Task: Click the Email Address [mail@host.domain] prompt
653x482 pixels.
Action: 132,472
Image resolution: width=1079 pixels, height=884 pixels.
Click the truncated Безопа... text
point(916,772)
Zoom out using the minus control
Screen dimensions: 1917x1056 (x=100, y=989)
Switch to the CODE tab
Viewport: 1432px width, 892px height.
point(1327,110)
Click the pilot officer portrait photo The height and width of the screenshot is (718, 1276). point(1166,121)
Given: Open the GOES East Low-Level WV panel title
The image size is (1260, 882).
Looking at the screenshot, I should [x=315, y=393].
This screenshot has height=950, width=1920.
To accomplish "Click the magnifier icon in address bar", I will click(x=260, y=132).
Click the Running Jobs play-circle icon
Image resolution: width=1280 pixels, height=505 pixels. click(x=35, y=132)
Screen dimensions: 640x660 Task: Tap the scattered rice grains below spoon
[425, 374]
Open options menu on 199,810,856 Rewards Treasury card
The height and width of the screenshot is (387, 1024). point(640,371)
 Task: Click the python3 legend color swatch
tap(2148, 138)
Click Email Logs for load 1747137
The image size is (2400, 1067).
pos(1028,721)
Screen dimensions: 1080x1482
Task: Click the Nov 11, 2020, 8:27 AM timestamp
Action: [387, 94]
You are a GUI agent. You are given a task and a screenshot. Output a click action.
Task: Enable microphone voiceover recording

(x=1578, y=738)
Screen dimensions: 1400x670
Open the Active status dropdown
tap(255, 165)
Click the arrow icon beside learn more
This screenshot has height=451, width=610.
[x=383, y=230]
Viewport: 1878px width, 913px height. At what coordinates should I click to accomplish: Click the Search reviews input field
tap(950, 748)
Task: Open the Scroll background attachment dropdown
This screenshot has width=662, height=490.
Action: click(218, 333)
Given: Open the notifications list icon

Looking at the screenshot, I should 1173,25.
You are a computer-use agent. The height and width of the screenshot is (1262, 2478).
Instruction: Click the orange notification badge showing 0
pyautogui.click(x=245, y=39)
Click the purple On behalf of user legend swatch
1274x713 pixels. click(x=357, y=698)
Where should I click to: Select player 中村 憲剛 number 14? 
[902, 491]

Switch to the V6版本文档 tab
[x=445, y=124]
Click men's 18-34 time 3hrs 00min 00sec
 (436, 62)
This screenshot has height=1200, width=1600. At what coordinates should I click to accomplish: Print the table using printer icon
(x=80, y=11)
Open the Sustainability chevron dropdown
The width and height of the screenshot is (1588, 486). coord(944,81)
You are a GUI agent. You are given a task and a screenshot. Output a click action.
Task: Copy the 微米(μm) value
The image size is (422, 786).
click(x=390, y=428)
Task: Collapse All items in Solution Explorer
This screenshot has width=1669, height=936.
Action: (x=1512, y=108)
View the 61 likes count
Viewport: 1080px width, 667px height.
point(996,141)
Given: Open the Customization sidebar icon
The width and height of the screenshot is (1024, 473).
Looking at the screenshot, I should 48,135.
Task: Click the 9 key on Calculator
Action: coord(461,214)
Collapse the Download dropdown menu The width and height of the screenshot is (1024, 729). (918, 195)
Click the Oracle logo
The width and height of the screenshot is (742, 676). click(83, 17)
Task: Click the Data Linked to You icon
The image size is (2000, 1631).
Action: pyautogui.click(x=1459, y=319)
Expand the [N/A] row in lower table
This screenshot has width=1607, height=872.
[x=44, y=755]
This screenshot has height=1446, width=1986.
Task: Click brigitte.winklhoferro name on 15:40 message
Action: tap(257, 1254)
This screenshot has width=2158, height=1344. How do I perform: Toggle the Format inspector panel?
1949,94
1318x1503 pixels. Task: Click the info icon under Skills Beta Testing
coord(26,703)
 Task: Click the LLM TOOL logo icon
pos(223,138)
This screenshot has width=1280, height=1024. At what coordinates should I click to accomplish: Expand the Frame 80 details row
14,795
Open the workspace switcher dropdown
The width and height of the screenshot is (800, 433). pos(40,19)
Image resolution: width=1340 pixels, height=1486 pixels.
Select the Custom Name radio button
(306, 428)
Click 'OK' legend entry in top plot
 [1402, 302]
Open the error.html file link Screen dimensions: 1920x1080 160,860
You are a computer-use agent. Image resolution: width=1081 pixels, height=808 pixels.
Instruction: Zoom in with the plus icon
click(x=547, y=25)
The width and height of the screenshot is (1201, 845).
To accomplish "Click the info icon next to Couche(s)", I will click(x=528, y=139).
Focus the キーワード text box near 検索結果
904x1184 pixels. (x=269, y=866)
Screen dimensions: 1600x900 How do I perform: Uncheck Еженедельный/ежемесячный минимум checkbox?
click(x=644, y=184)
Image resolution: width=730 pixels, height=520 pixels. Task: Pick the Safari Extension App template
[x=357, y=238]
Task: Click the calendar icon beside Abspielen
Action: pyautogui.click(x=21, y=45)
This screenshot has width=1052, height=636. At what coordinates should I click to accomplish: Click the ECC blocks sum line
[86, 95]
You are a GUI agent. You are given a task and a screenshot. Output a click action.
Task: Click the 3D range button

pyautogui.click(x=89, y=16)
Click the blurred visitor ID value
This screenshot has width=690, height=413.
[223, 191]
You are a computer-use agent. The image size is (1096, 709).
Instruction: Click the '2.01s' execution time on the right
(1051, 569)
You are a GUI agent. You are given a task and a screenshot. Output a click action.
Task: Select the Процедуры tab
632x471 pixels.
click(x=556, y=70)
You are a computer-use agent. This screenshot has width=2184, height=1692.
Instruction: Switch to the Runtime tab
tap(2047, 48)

§

## Short problem
Rewrite all of the items above, replacing every occurrence of "Instruction" with "Directive" and leaving everything else unchanged.

## Worked answer
Task: Click the Email Address [mail@host.domain] prompt
653x482 pixels.
Action: 132,472
Image resolution: width=1079 pixels, height=884 pixels.
Click the truncated Безопа... text
point(916,772)
Zoom out using the minus control
Screen dimensions: 1917x1056 (x=100, y=989)
Switch to the CODE tab
Viewport: 1432px width, 892px height.
point(1327,110)
Click the pilot officer portrait photo The height and width of the screenshot is (718, 1276). point(1166,121)
Given: Open the GOES East Low-Level WV panel title
The image size is (1260, 882).
Looking at the screenshot, I should [x=315, y=393].
This screenshot has height=950, width=1920.
To accomplish "Click the magnifier icon in address bar", I will click(x=260, y=132).
Click the Running Jobs play-circle icon
Image resolution: width=1280 pixels, height=505 pixels. click(x=35, y=132)
Screen dimensions: 640x660 Task: Tap the scattered rice grains below spoon
[425, 374]
Open options menu on 199,810,856 Rewards Treasury card
The height and width of the screenshot is (387, 1024). point(640,371)
 Task: Click the python3 legend color swatch
tap(2148, 138)
Click Email Logs for load 1747137
The image size is (2400, 1067).
pos(1028,721)
Screen dimensions: 1080x1482
Task: Click the Nov 11, 2020, 8:27 AM timestamp
Action: [387, 94]
You are a GUI agent. You are given a task and a screenshot. Output a click action.
Task: Enable microphone voiceover recording

(x=1578, y=738)
Screen dimensions: 1400x670
Open the Active status dropdown
tap(255, 165)
Click the arrow icon beside learn more
This screenshot has height=451, width=610.
[x=383, y=230]
Viewport: 1878px width, 913px height. At what coordinates should I click to accomplish: Click the Search reviews input field
tap(950, 748)
Task: Open the Scroll background attachment dropdown
This screenshot has width=662, height=490.
Action: click(218, 333)
Given: Open the notifications list icon

Looking at the screenshot, I should 1173,25.
You are a computer-use agent. The height and width of the screenshot is (1262, 2478).
Directive: Click the orange notification badge showing 0
pyautogui.click(x=245, y=39)
Click the purple On behalf of user legend swatch
1274x713 pixels. click(x=357, y=698)
Where should I click to: Select player 中村 憲剛 number 14? 
[902, 491]

Switch to the V6版本文档 tab
[x=445, y=124]
Click men's 18-34 time 3hrs 00min 00sec
 (436, 62)
This screenshot has height=1200, width=1600. At what coordinates should I click to accomplish: Print the table using printer icon
(x=80, y=11)
Open the Sustainability chevron dropdown
The width and height of the screenshot is (1588, 486). coord(944,81)
You are a GUI agent. You are given a task and a screenshot. Output a click action.
Task: Copy the 微米(μm) value
The image size is (422, 786).
click(x=390, y=428)
Task: Collapse All items in Solution Explorer
This screenshot has width=1669, height=936.
Action: (x=1512, y=108)
View the 61 likes count
Viewport: 1080px width, 667px height.
point(996,141)
Given: Open the Customization sidebar icon
The width and height of the screenshot is (1024, 473).
Looking at the screenshot, I should 48,135.
Task: Click the 9 key on Calculator
Action: coord(461,214)
Collapse the Download dropdown menu The width and height of the screenshot is (1024, 729). (918, 195)
Click the Oracle logo
The width and height of the screenshot is (742, 676). click(83, 17)
Task: Click the Data Linked to You icon
The image size is (2000, 1631).
Action: pyautogui.click(x=1459, y=319)
Expand the [N/A] row in lower table
This screenshot has width=1607, height=872.
[x=44, y=755]
This screenshot has height=1446, width=1986.
Task: Click brigitte.winklhoferro name on 15:40 message
Action: tap(257, 1254)
This screenshot has width=2158, height=1344. How do I perform: Toggle the Format inspector panel?
1949,94
1318x1503 pixels. Task: Click the info icon under Skills Beta Testing
coord(26,703)
 Task: Click the LLM TOOL logo icon
pos(223,138)
This screenshot has width=1280, height=1024. At what coordinates should I click to accomplish: Expand the Frame 80 details row
14,795
Open the workspace switcher dropdown
The width and height of the screenshot is (800, 433). pos(40,19)
Image resolution: width=1340 pixels, height=1486 pixels.
Select the Custom Name radio button
(306, 428)
Click 'OK' legend entry in top plot
 [1402, 302]
Open the error.html file link Screen dimensions: 1920x1080 160,860
You are a computer-use agent. Image resolution: width=1081 pixels, height=808 pixels.
Directive: Zoom in with the plus icon
click(x=547, y=25)
The width and height of the screenshot is (1201, 845).
To accomplish "Click the info icon next to Couche(s)", I will click(x=528, y=139).
Focus the キーワード text box near 検索結果
904x1184 pixels. (x=269, y=866)
Screen dimensions: 1600x900 How do I perform: Uncheck Еженедельный/ежемесячный минимум checkbox?
click(x=644, y=184)
Image resolution: width=730 pixels, height=520 pixels. Task: Pick the Safari Extension App template
[x=357, y=238]
Task: Click the calendar icon beside Abspielen
Action: pyautogui.click(x=21, y=45)
This screenshot has width=1052, height=636. At what coordinates should I click to accomplish: Click the ECC blocks sum line
[86, 95]
You are a GUI agent. You are given a task and a screenshot. Output a click action.
Task: Click the 3D range button

pyautogui.click(x=89, y=16)
Click the blurred visitor ID value
This screenshot has width=690, height=413.
[223, 191]
You are a computer-use agent. The image size is (1096, 709).
Directive: Click the '2.01s' execution time on the right
(1051, 569)
You are a GUI agent. You are given a task and a screenshot. Output a click action.
Task: Select the Процедуры tab
632x471 pixels.
click(x=556, y=70)
You are a computer-use agent. This screenshot has width=2184, height=1692.
Directive: Switch to the Runtime tab
tap(2047, 48)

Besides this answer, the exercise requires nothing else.